When you have located your ancestor’s record, carefully evaluate each piece of information given. These pieces of information may give you new biographical details that can lead you to other records about your ancestors. Add this new information to your records of each family.

For example:

  • Use the marriage date and place as the basis for compiling a new family group or for verifying existing information.
  • Use the birth date or age along with the place of birth of each partner to find a couple's birth records and parents' names.
  • Use the birth date or age along with the place of birth to find the family in census records.
  • Use the residence and names of the parents to locate church and land records.
  • Occupations listed can lead you to other types of records such as employment or military records.
  • Use the parents’ birth places to find former residences and to establish a migration pattern for the family.
  • The name of the officiator is a clue to their religion or area of residence in the county. However, ministers may have reported marriages performed in other counties.
  • Compile the marriage entries for every person who has the same surname as the bride or groom; this is especially helpful in rural areas or if the surname is unusual.
  • Continue to search the marriage records to identify children, siblings, parents, and other relatives of the bride and groom who may have married in the same county or nearby.
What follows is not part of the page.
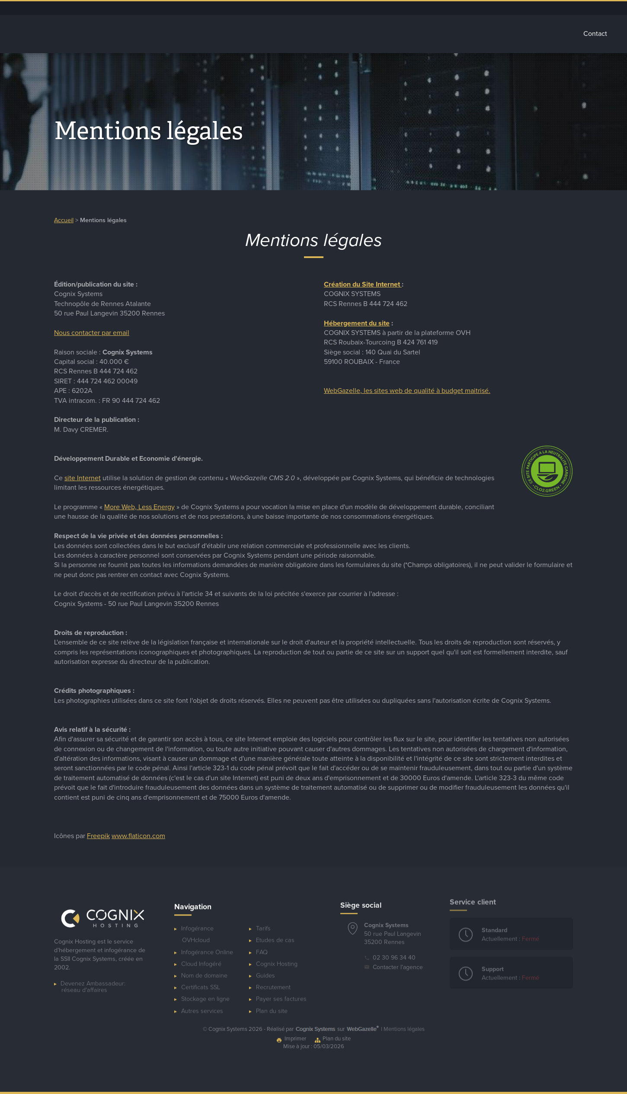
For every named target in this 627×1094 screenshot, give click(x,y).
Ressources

This can help you identify other generations of your family or even the second marriage of a parent. Repeat this process for each new generation you identify.
  • Use the marriage number to identify previous marriages.
  • When looking for a person who had a common name, look at all the entries for the name before deciding which is correct.

Keep in mind:

  • The information in church records is usually reliable, but depends upon the reliability of the informant.
  • Earlier records may not contain as much information as the records created after the late 1800.
  • There is also some variation in the information given from one record to another.
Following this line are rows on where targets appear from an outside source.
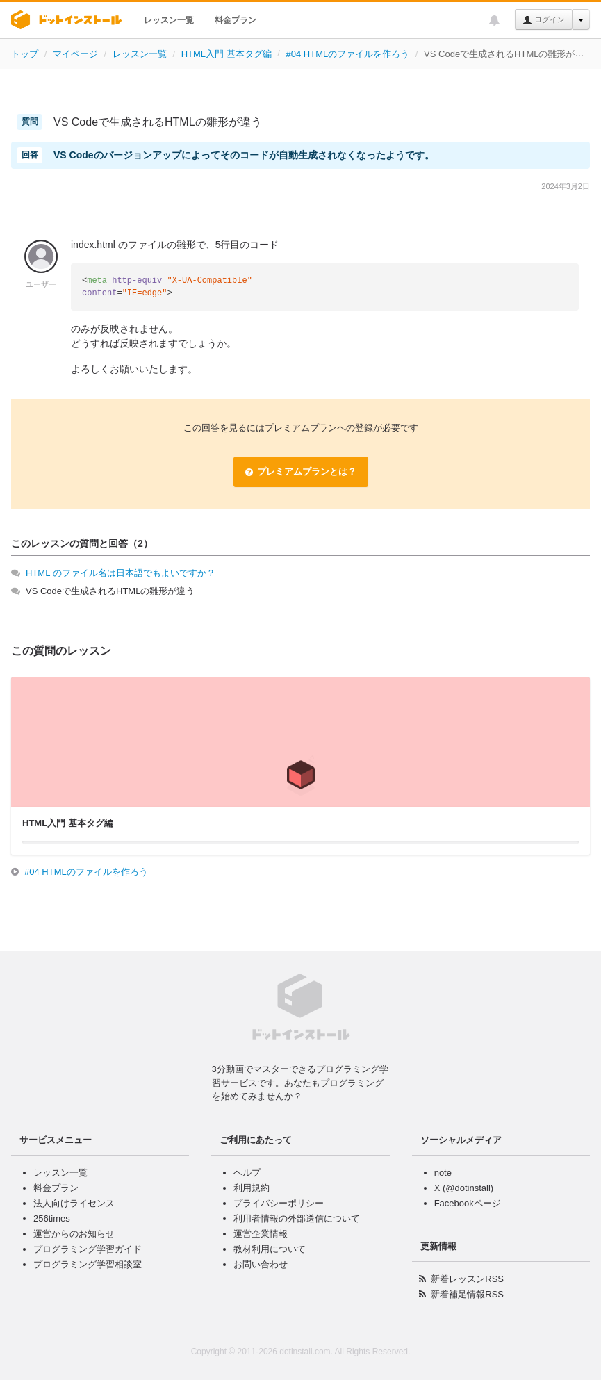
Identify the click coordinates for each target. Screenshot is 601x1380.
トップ (24, 54)
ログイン (543, 20)
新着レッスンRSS (467, 1279)
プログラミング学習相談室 (87, 1264)
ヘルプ (247, 1172)
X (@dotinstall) (463, 1188)
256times (51, 1218)
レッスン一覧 (169, 20)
If you are unable to find the ancestors you are looking for, try the following:

  • Check for variant spellings of the surnames.
  • Check for a different index. There are often indexes at the beginning of each volume.
  • Search the indexes and records of nearby localities.


Related Websites


Related Wiki Articles


Contributions to This Article

We welcome user additions to FamilySearch Historical Records wiki articles. Guidelines are available to help you make changes. Thank you for any contributions you may provide. If you would like to get more involved join the WikiProject FamilySearch Records.


Citing FamilySearch Historical Collections

When you copy information from a record, you should list where you found the information. This will help you or others to find the record again. It is also good to keep track of records where you did not find information, including the names of the people you looked for in the records.

A suggested format for keeping track of records that you have searched is found in the wiki article Help:How to Cite FamilySearch Collections.

Citation Example for a Record Found in This Collection

“Barbados, Church Records, 1637-1887,” images, FamilySearch (https://familysearch.org: accessed 28 August 2012), Bridgetown > Church of England St Ann Garrison church > Baptisms 1843-1858 > Image 16 of 25, Sarah Eliza Douglas, born 9 January 1851; citing Barbados. Department of Archives, Blackrock, Barbados. Barbados parochial registers, 1637-1887. Supreme Court Registrar, Barbados.